Sous la surface paisible d’un ancien lac allemand, les archéologues ont mis au jour les vestiges d’une activité humaine d’une complexité insoupçonnée. Là, entre les sédiments de Neumark-Nord, s’accumulent des milliers d’ossements brisés, témoins d’un savoir-faire minutieux déployé il y a 125 000 ans. Ces fragments racontent une histoire de survie et de précision, dans laquelle la graisse de moelle osseuse néandertalienne apparaît comme un élément central d’une stratégie alimentaire rigoureusement orchestrée.

les Néandertaliens ont laissé les traces d’une activité intense de transformation alimentaire, avec plus de 118 000 fragments d’os soigneusement travaillés. Parmi ces restes, les os longs de grands mammifères ont été brisés, réduits en éclats minuscules, suggérant une stratégie précise d’extraction de matière grasse. L’équipe de Lutz Kindler, rattachée au centre de recherche MONREPOS et à l’université de Leiden, a démontré que cette fragmentation ne relevait ni du hasard ni de causes naturelles, mais bien d’une volonté d’exploitation maximale de la carcasse.

Les analyses menées sur place révèlent que les parties de squelettes transportées au site contenaient majoritairement de la moelle ou du tissu graisseux. Les bovidés, cervidés et chevaux, chassés dans la région, ont été méthodiquement désossés, et les os riches en lipides triés, concassés puis probablement bouillis. Cette concentration de restes sur une surface de seulement 50 mètres carrés dénote une activité organisée, répétée et localisée. D’après l’article publié dans Science Advances, il ne s’agissait pas de simples restes de repas, mais d’un atelier dédié à la transformation de la graisse.
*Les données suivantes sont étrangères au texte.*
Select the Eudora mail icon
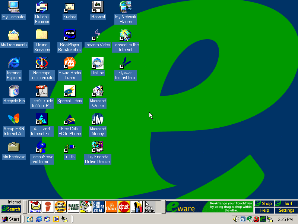Viewport: 298px width, 224px height. click(70, 7)
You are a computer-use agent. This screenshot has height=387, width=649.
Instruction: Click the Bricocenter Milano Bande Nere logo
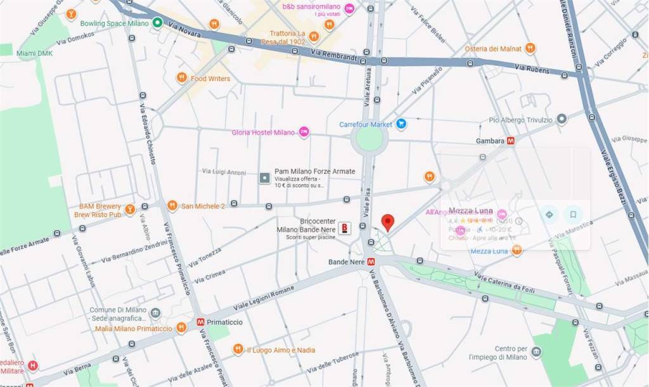coord(344,228)
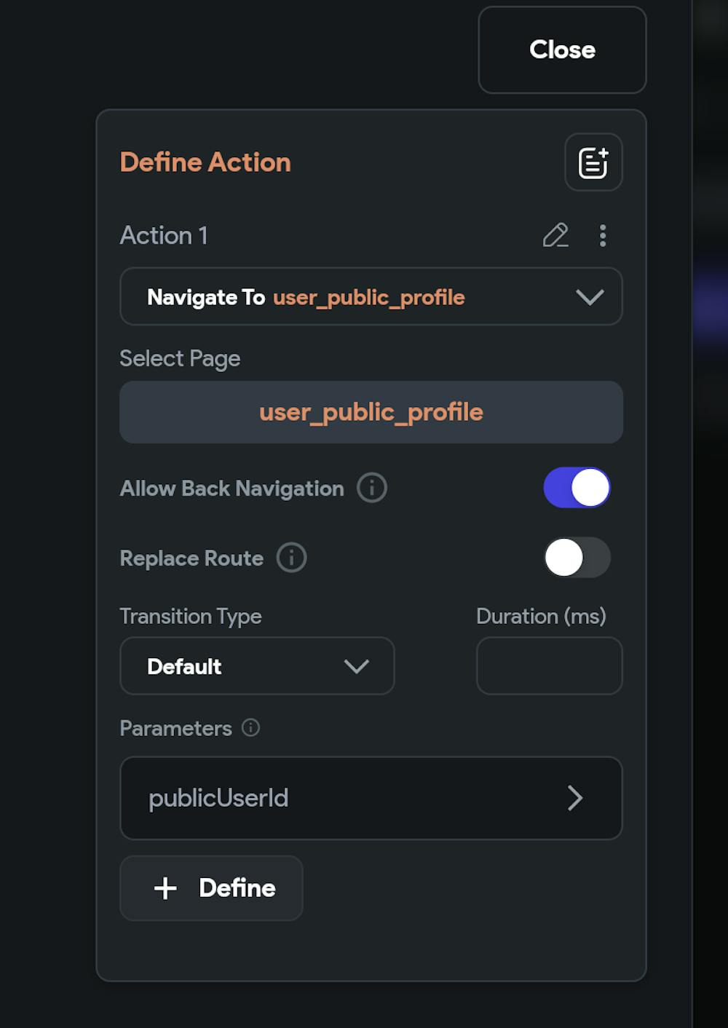Click the Define Action heading
Viewport: 728px width, 1028px height.
tap(205, 162)
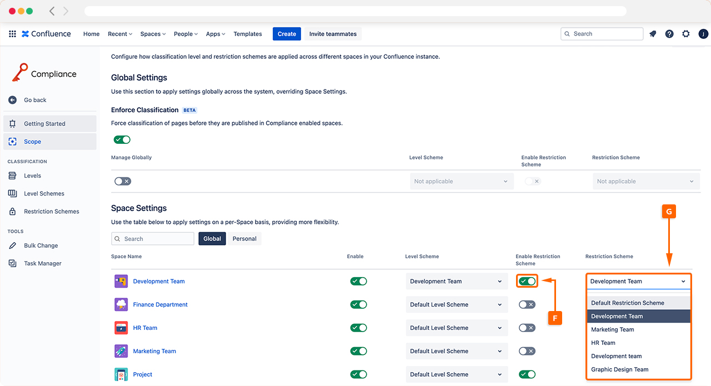Image resolution: width=711 pixels, height=386 pixels.
Task: Switch to the Personal spaces tab
Action: (244, 239)
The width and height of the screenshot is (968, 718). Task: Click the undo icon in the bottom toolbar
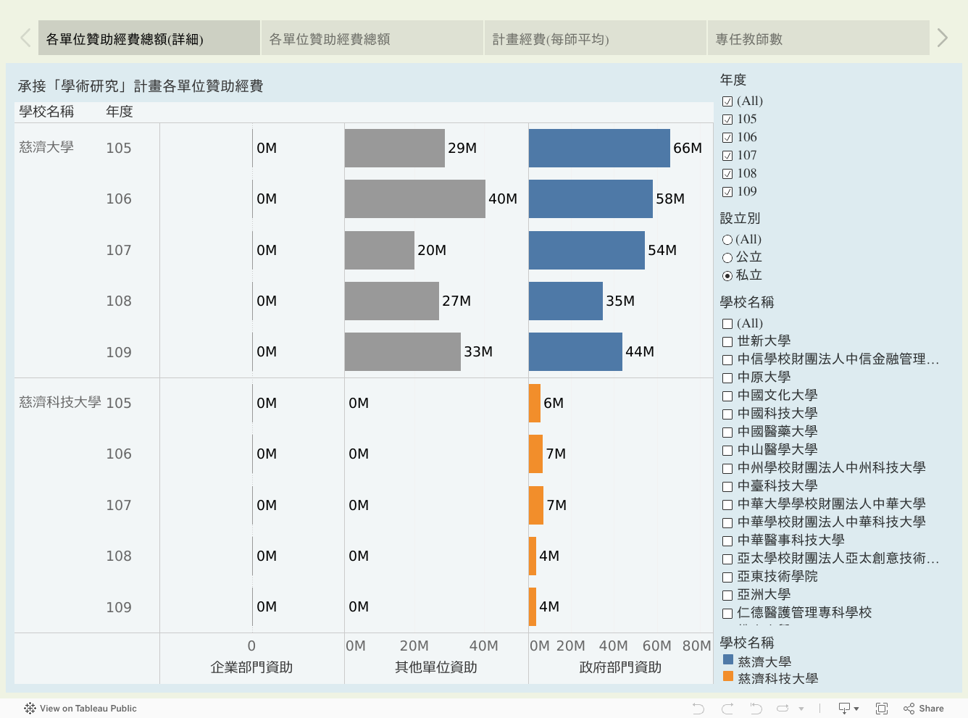tap(698, 709)
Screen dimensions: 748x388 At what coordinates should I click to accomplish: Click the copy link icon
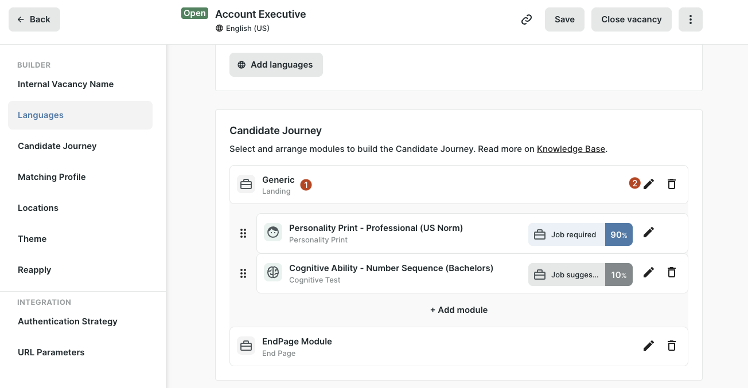pyautogui.click(x=526, y=19)

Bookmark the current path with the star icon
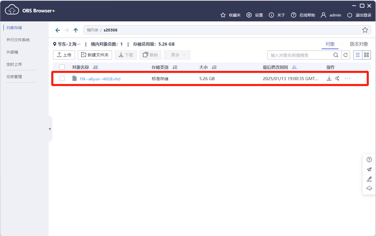pos(365,30)
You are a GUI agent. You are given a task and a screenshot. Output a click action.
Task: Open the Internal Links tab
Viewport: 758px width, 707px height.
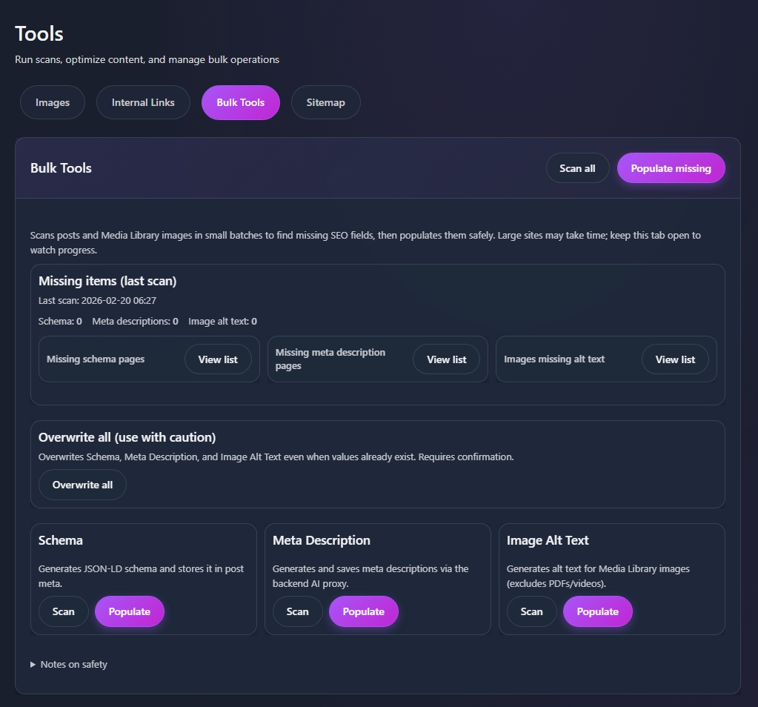[143, 102]
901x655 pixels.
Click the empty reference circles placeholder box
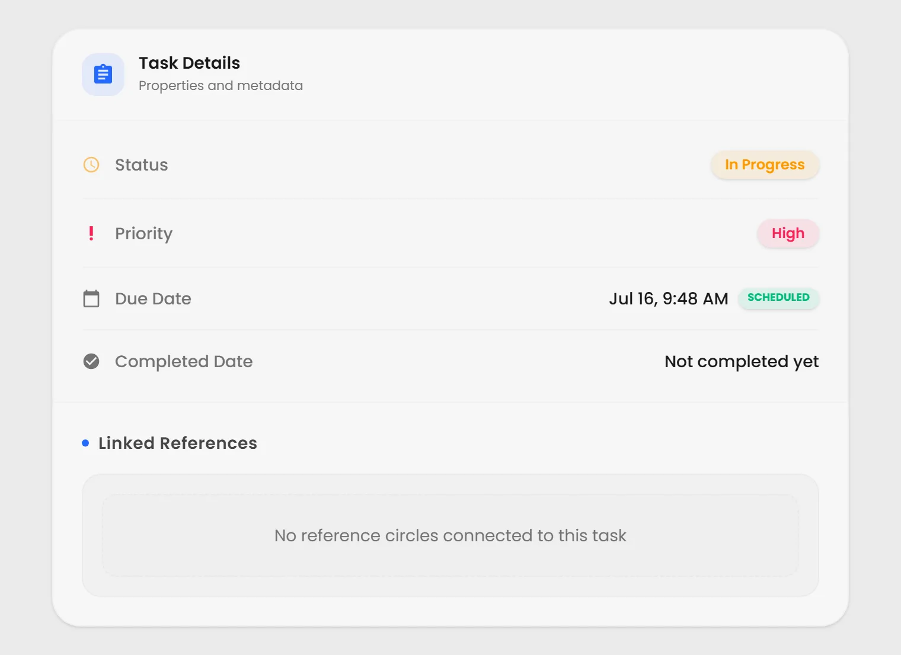click(x=451, y=535)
La graisse de moelle osseuse néandertalienne, clé de survie en milieu hostile

Il est aujourd’hui établi que le régime alimentaire des Néandertaliens reposait en grande partie sur la viande. Or, une alimentation exclusivement carnée expose à un risque de carence en graisses et en glucides, ce qui peut provoquer un phénomène potentiellement mortel connu sous le nom de « famine protéique ». Dans cet environnement du Paléolithique moyen, pauvre en végétaux pendant certaines saisons, les lipides extraits des os représentaient une source calorique vitale. La graisse de moelle osseuse néandertalienne pouvait fournir plus du double d’énergie que les protéines ou les glucides, ce qui en faisait un nutriment stratégique.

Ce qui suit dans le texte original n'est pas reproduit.